3. Implementing the ItemProcessor to Fetch Website URLs
The ItemProcessor
is where you process each college name to fetch 10 website URLs. For each college, we need to perform another API call to retrieve this data.
java
@Component
public class CollegeWebsiteProcessor implements ItemProcessor<College, College> {
@Autowired
private RestTemplate restTemplate;
@Override
public College process(College college) throws Exception {
List<String> websiteUrls = fetchWebsitesForCollege(college.getName());
college.setWebsiteUrls(websiteUrls);
return college;
}
private List<String> fetchWebsitesForCollege(String collegeName) {
// Make API call to retrieve 10 website URLs for the given college name
return new ArrayList<>(); // Placeholder for actual API call
}
}
This processor fetches the website URLs based on the college name and adds them to the college object before passing it on to the writer.
4. Implementing the ItemWriter to Save Data to the Database
The ItemWriter
is responsible for saving the processed data (college names and their websites) into the database.
java
@Component
public class CollegeItemWriter implements ItemWriter<College> {
@Autowired
private CollegeRepository collegeRepository;
@Override
public void write(List<? extends College> colleges) throws Exception {
collegeRepository.saveAll(colleges);
}
}
Here, the CollegeItemWriter
saves the list of colleges, including their website URLs, to the database using the CollegeRepository
.
5. Create the Entity and Repository
Next, define the College
entity and its repository to store the data in the database.
java
@Entity
public class College {
@Id
@GeneratedValue(strategy = GenerationType.IDENTITY)
private Long id;
private String name;
@ElementCollection
private List<String> websiteUrls;
// Getters and setters
}
java
public interface CollegeRepository extends JpaRepository<College, Long> {
}
6. Configure the RestTemplate Bean
Since you'll be making external API calls, you need to configure a RestTemplate
bean for use in your ItemProcessor
.
java
@Configuration
public class AppConfig {
@Bean
public RestTemplate restTemplate() {
return new RestTemplate();
}
}
7. Running the Spring Batch Job
Finally, you can set up the job to run either on startup or manually.

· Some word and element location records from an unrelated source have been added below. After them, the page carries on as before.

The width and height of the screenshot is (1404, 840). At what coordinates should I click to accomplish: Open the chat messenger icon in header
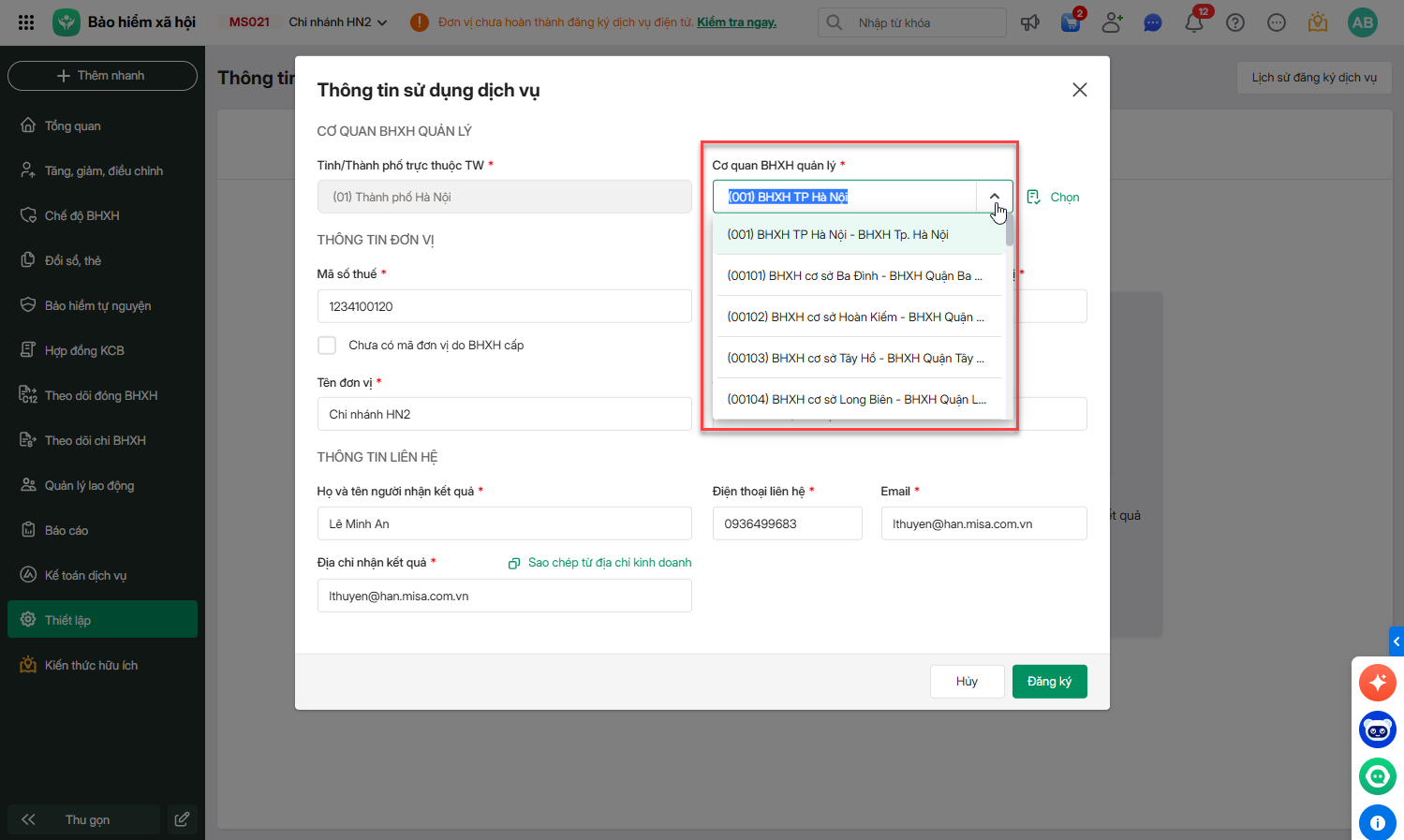pyautogui.click(x=1153, y=22)
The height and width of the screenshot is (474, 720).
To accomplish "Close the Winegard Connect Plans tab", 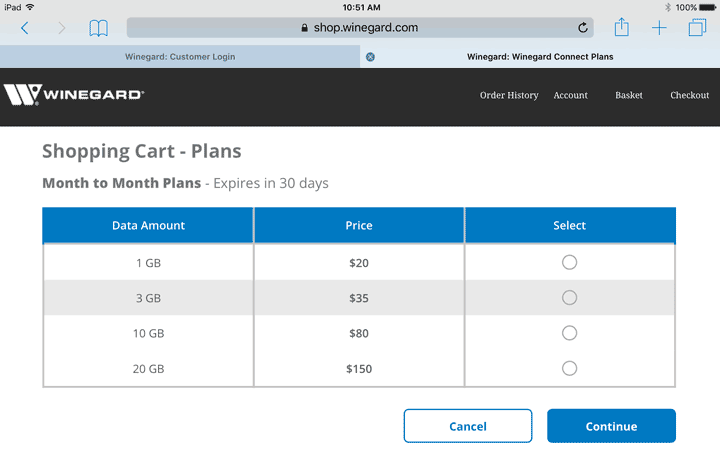I will (x=370, y=57).
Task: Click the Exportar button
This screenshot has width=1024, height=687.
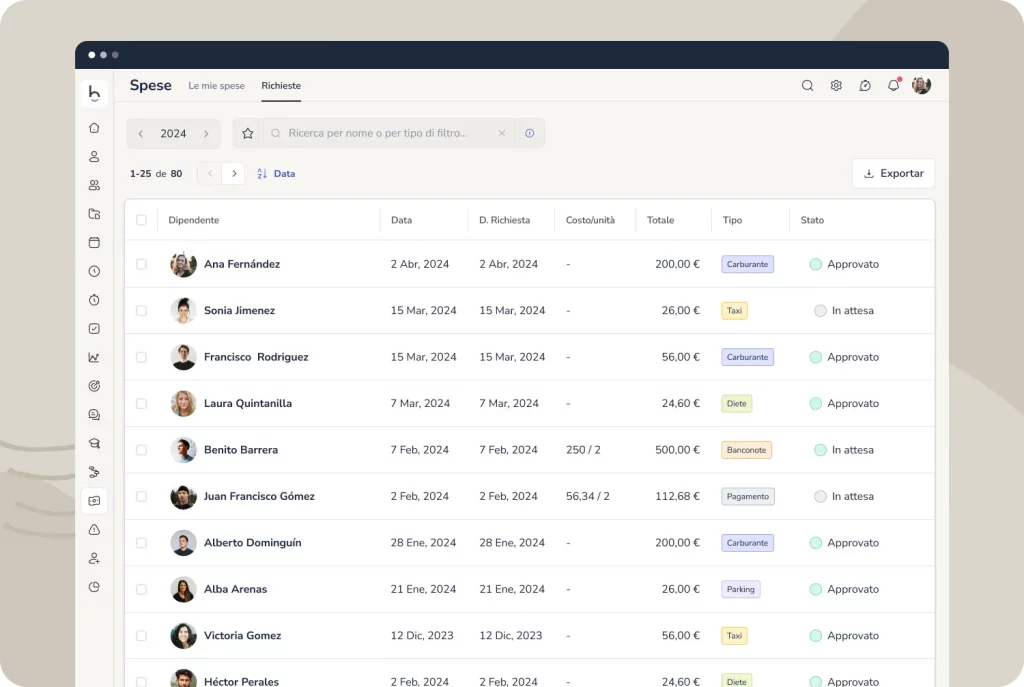Action: [893, 173]
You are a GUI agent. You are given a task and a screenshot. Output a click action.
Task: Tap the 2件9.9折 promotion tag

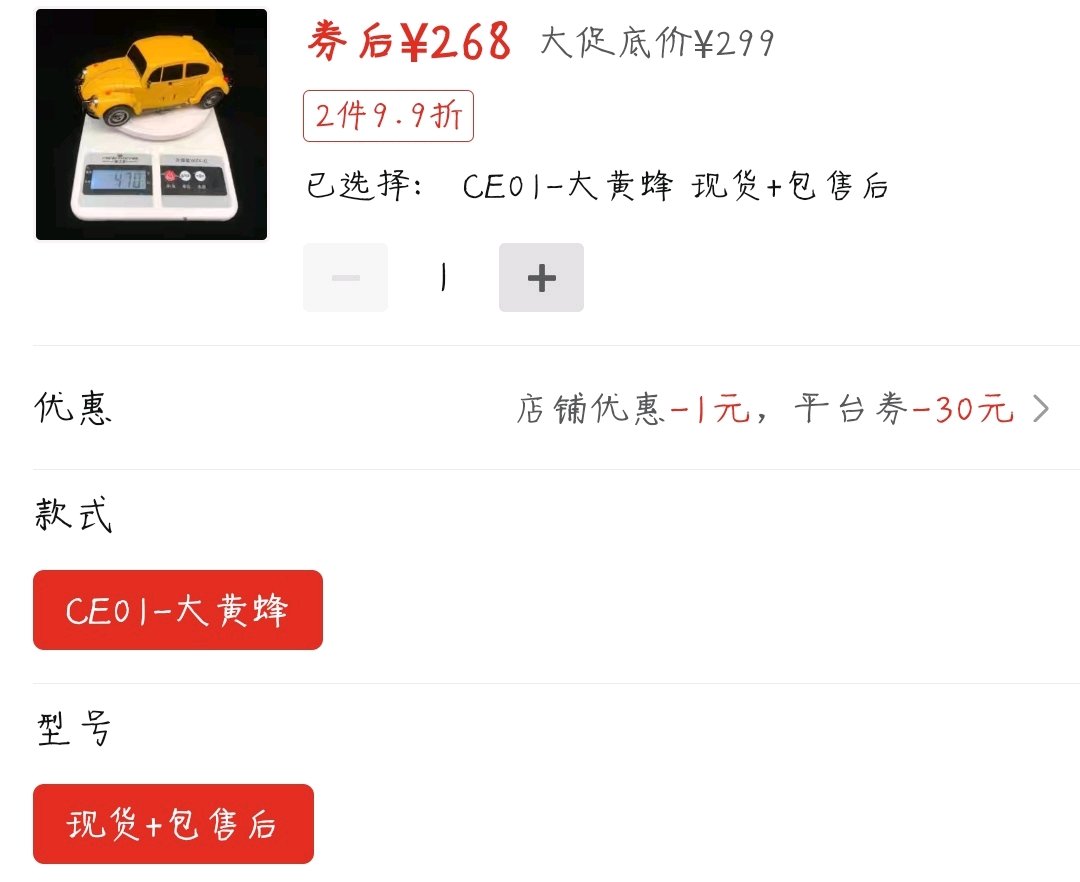(x=388, y=116)
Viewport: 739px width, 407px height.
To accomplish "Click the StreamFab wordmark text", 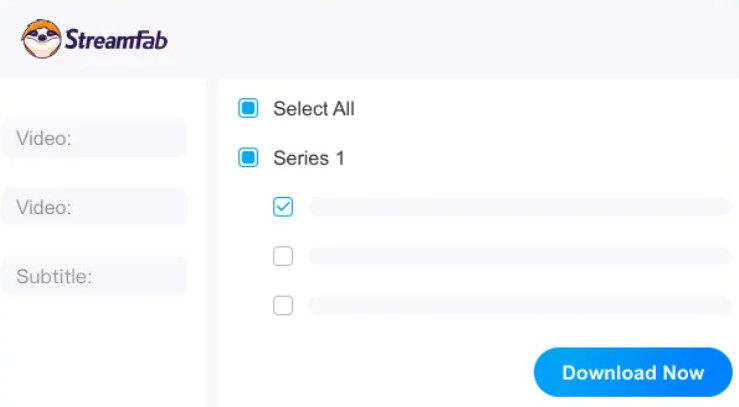I will [x=116, y=40].
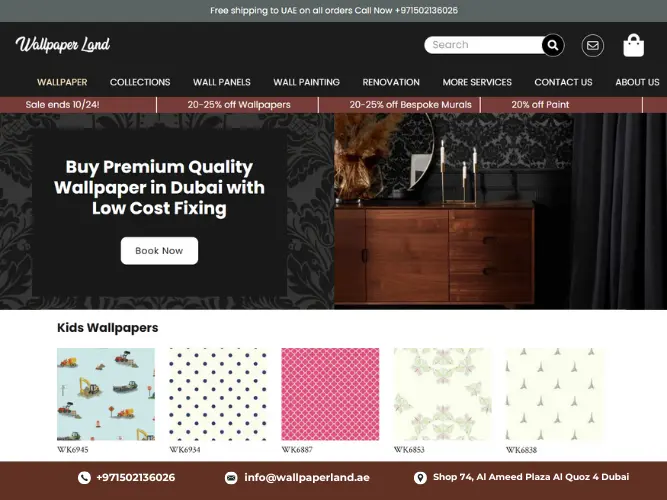The height and width of the screenshot is (500, 667).
Task: Click the location pin icon in footer
Action: (420, 477)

If you want to trigger the job on application startup, you can use the CommandLineRunner
interface:
java
@Configuration
public class JobRunner {
@Autowired
private JobLauncher jobLauncher;
@Autowired
private Job collegeDataJob;
@Bean
public CommandLineRunner runJob() {
return args -> {
try {
JobParameters jobParameters = new JobParametersBuilder()
.addLong("startAt", System.currentTimeMillis())
.toJobParameters();
JobExecution execution = jobLauncher.run(collegeDataJob, jobParameters);
System.out.println("Job Status : " + execution.getStatus());
} catch (Exception e) {
e.printStackTrace();
}
};
}
}
Alternatively, you can schedule the job to run at regular intervals using Spring's @Scheduled
annotation or expose an endpoint to trigger the job remotely.
Conclusion
This setup allows you to efficiently fetch, process, and store data in a Spring Batch job. By leveraging ItemReader
, ItemProcessor
, and ItemWriter
, you can integrate external APIs and handle large volumes of data in an efficient manner. The Spring Batch framework also provides robust features for error handling, transaction management, and performance optimization, making it ideal for such use cases.